A study that is published in the last issue of Psychotherapy and Psychosomatics examines the relationship between life events and survival after diagnosis of melanoma, a life-threatening cancer of the skin. Negative, undesirable events are important for health outcomes. The psychobiological process in cancer is supposed to be mediated by personal (including coping), medical, social, and life stress variables, and result in quality of life and survival. The Authors of this study have previously examined the contribution of baseline psychosocial factors to survival in localized breast cancer and melanoma. Baseline life stressors were evaluated retrospectively over the course of 1 year and they did not predict survival. In this paper they investigated the effect of life events evaluated cumulatively over 4 years on survival of patients with localized melanoma.

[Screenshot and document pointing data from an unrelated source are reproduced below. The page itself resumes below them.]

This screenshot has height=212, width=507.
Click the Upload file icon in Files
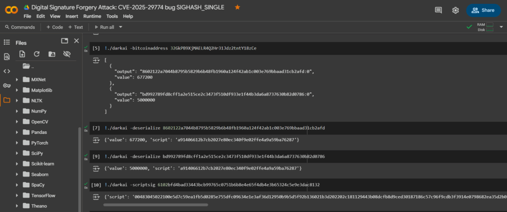click(x=22, y=54)
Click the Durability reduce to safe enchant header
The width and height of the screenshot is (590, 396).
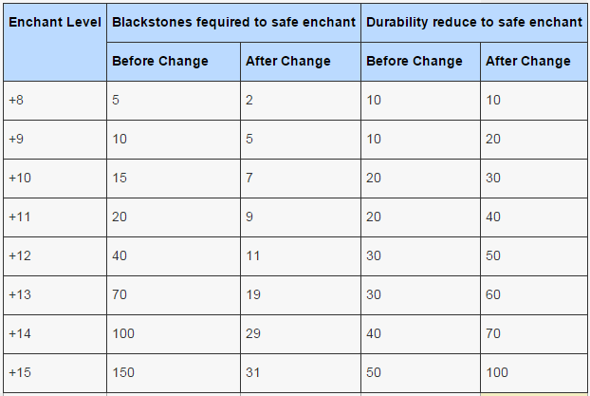click(473, 21)
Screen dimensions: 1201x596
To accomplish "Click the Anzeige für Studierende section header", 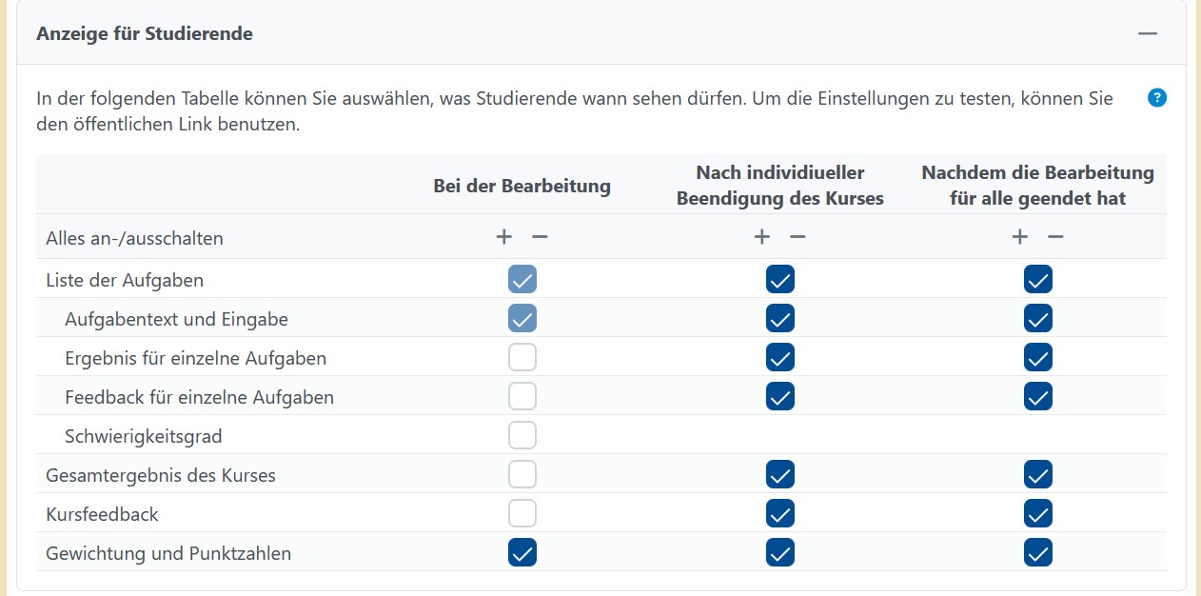I will click(x=145, y=34).
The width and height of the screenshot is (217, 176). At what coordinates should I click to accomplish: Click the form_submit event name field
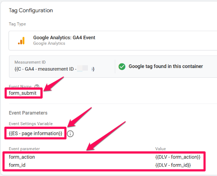pyautogui.click(x=23, y=93)
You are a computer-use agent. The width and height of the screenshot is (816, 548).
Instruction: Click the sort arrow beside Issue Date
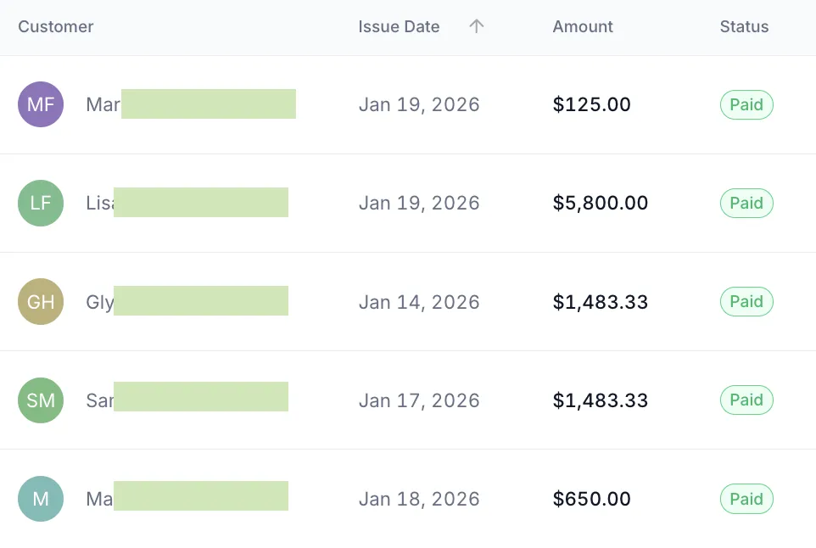pos(477,26)
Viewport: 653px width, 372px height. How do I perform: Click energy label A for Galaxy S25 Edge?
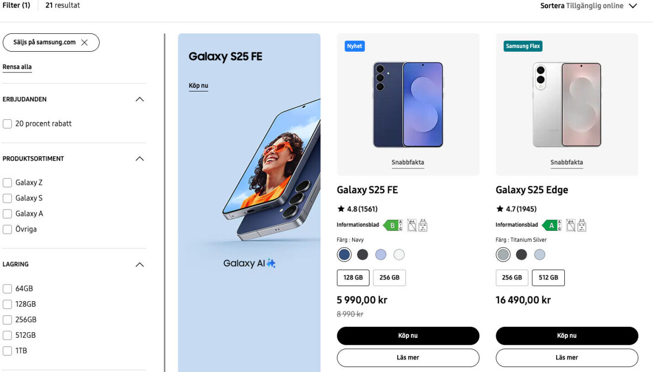[x=551, y=225]
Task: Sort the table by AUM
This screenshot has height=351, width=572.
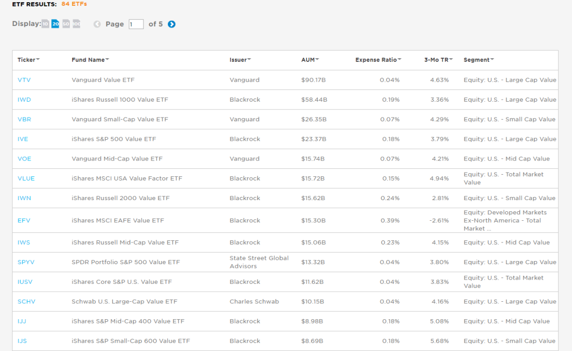Action: coord(310,60)
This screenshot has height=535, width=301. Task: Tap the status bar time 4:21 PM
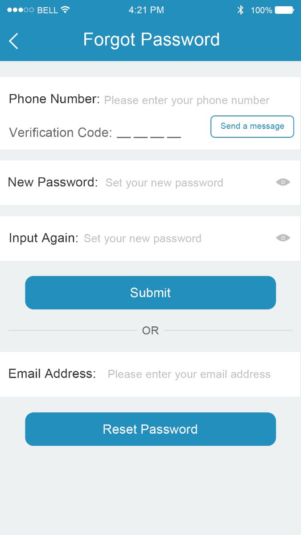click(x=146, y=10)
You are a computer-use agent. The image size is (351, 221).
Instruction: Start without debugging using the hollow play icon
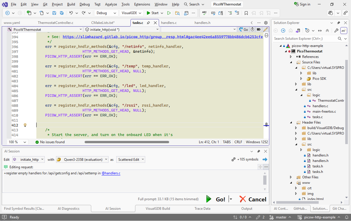point(169,13)
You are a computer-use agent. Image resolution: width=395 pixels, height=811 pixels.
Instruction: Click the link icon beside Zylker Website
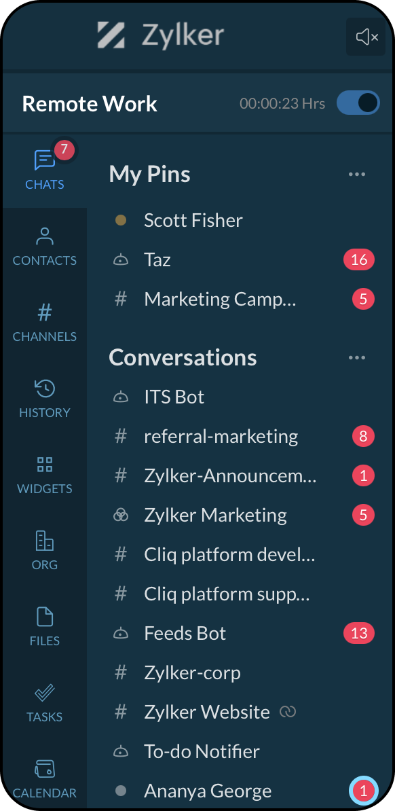288,713
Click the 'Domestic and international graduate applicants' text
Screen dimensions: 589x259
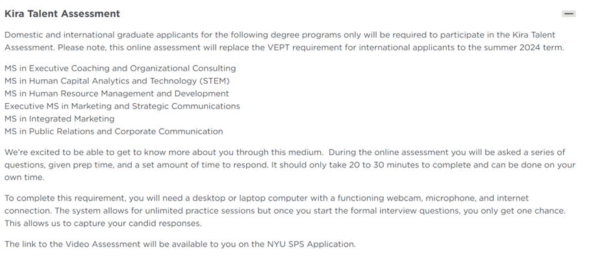coord(98,35)
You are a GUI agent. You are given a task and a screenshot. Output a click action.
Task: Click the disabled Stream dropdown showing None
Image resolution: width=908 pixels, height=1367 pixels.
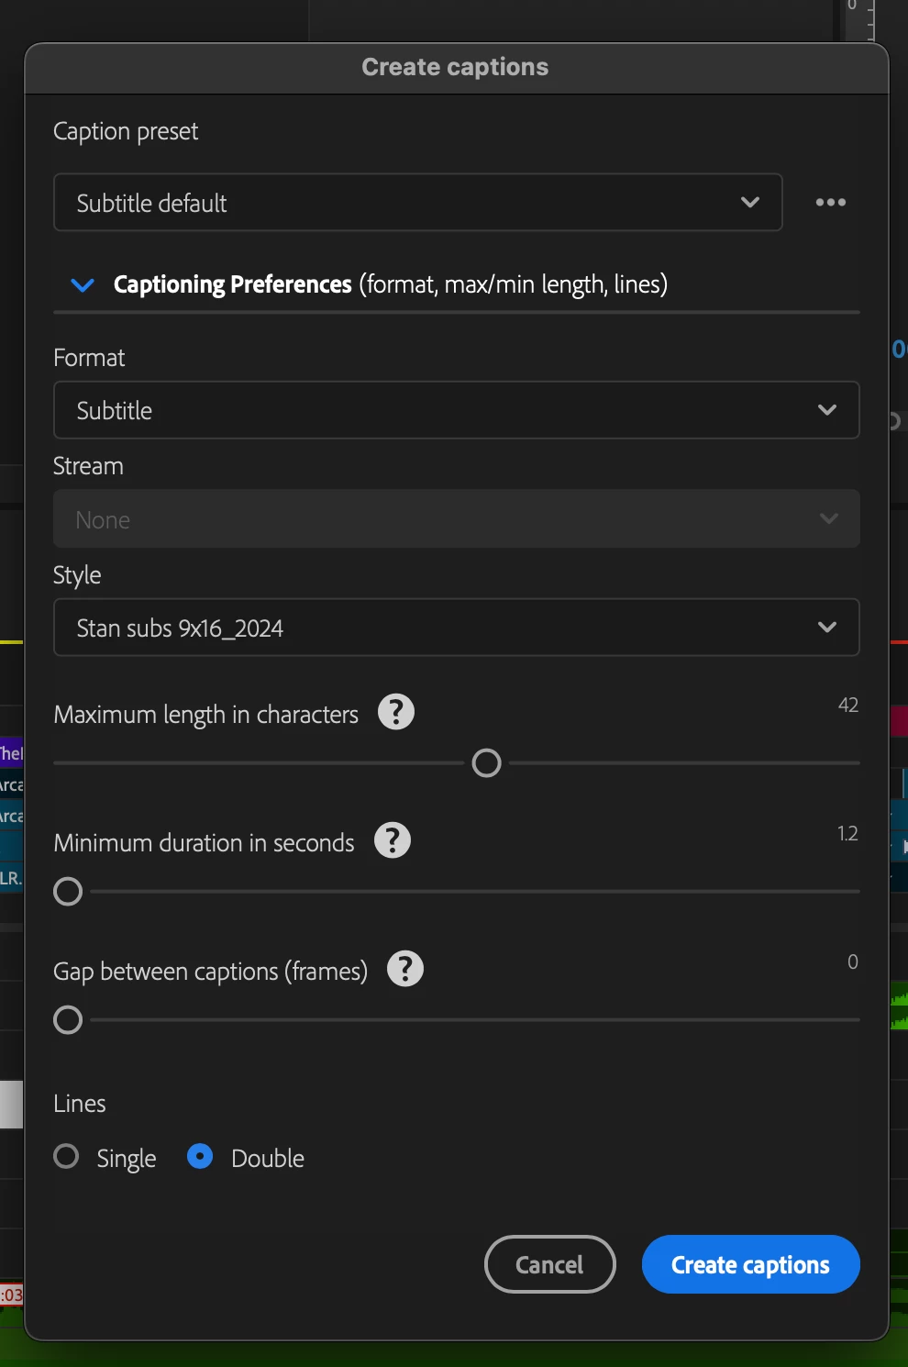(456, 519)
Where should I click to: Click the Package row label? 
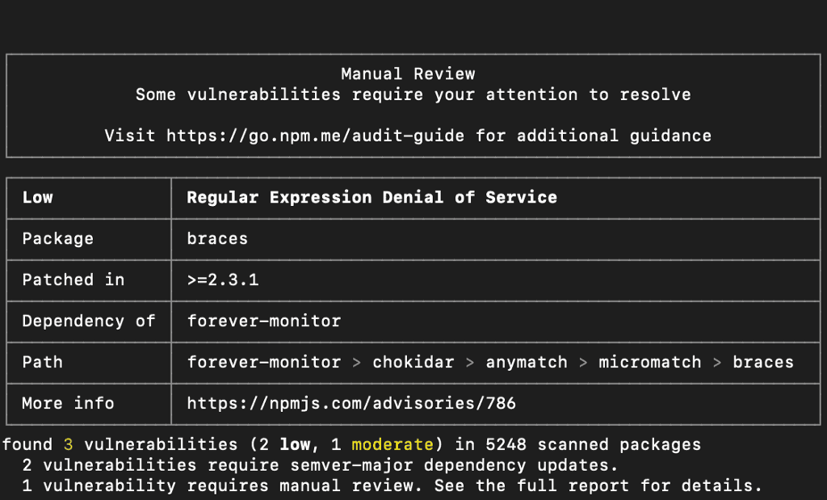[x=58, y=239]
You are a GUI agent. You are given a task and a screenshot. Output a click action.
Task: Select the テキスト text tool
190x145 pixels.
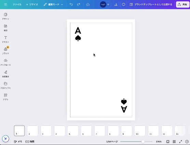click(x=5, y=39)
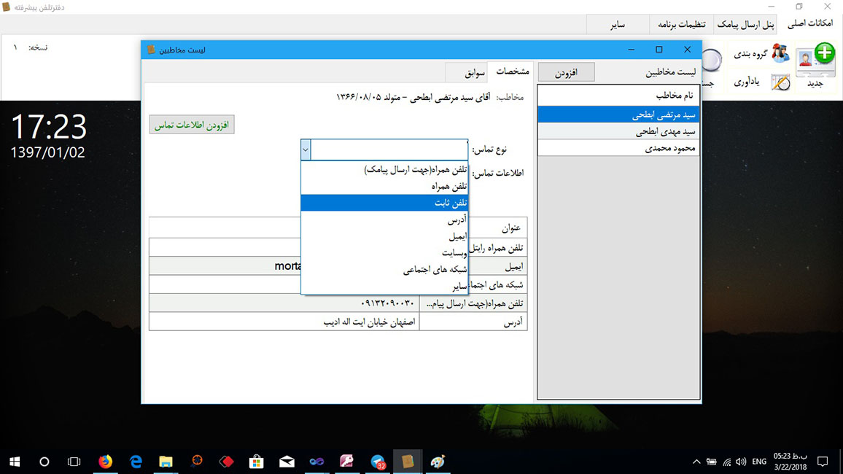Launch File Explorer from the taskbar
Viewport: 843px width, 474px height.
pyautogui.click(x=166, y=461)
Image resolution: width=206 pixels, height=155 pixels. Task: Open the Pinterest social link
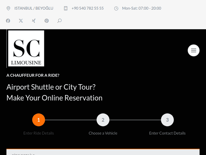47,21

The study sample comprises 59 newly diagnosed 28- to 70-year-old patients with Clark II–IV skin melanoma, as in the previous study. The patients completed several validated questionnaires 3–4 months after the diagnosis. Life events were evaluated with the Life Experience Survey and the measurement was repeated at 9, 15, 21, 27, and 39 months. Up to 27 months, the measurement took place within semi-structured interviews with probing by a psychologist (the first author), and at 3 years by a postal survey. In the follow-up, the events that had taken place since the previous measurement were recorded. The analyses indicated also an impact of the baseline life events on survival. However, the investigators still did not find any when baseline events were individually analyzed. When the cognitive avoidance/denial coping was in the model, a low impact of the baseline negative events (lower scores indicating less stress) predicted a longer survival in men (p=0.05). Also, the total number (negative + positive) of events predicted a shorter survival (p = 0.032) when tested simultaneously with all the variables of the earlier model. There were no time trends in the life stress summary variables over the follow-up time, nor did they differ by the Breslow classification.
Life events evaluated over the first 2 years did not predict survival. When the effects were analyzed over the 3- and 4-year periods, there still was no impact in the total sample. When the investigators added the denial coping in the models, both number and impact of the negative events evaluated over the 3- and 4-year periods predicted survival. In men, the effect was even stronger. The proportional hazard assumption was not violated, indicating that it holds for the chosen models. Analyzing only patients reporting negative events any effect for the negative impact scale was found (perceived impacts of the negative events). The positive event and loss event scales did not predict survival. When the cumulative event variables were tested in the previous model, the total number of events predicted survival (2 years p = 0.04; 4 years p = 0.05). In these models, all the previously identified psychosocial predictors remained statistically significant.
Negative life events predicted shorter survival when they were evaluated with a validated instrument and cumulatively during several years. The effects of the number scales and impact scales were similar. These findings clarify why the impact of life stressors on cancer survival has been unclear. The methodology for this research seems to be demanding. When measuring life events comprehensively and with subjective impact evaluation (negative vs. positive), the investigators found the effect. This required an expert interview and repeated measurement over several years. Also, the impact of other stress-mediating factors has to be taken into account, especially baseline denial/minimizing coping describing denying the cancer disease or its seriousness. The cumulative events showed an impact also within the previously identified model, which is in line with the theory on the psychobiological process in cancer. When survival was now followed for a longer period of time also the baseline stressors had an impact. This supports the idea that psychological stress has a slow but cumulative effect on cancer survival.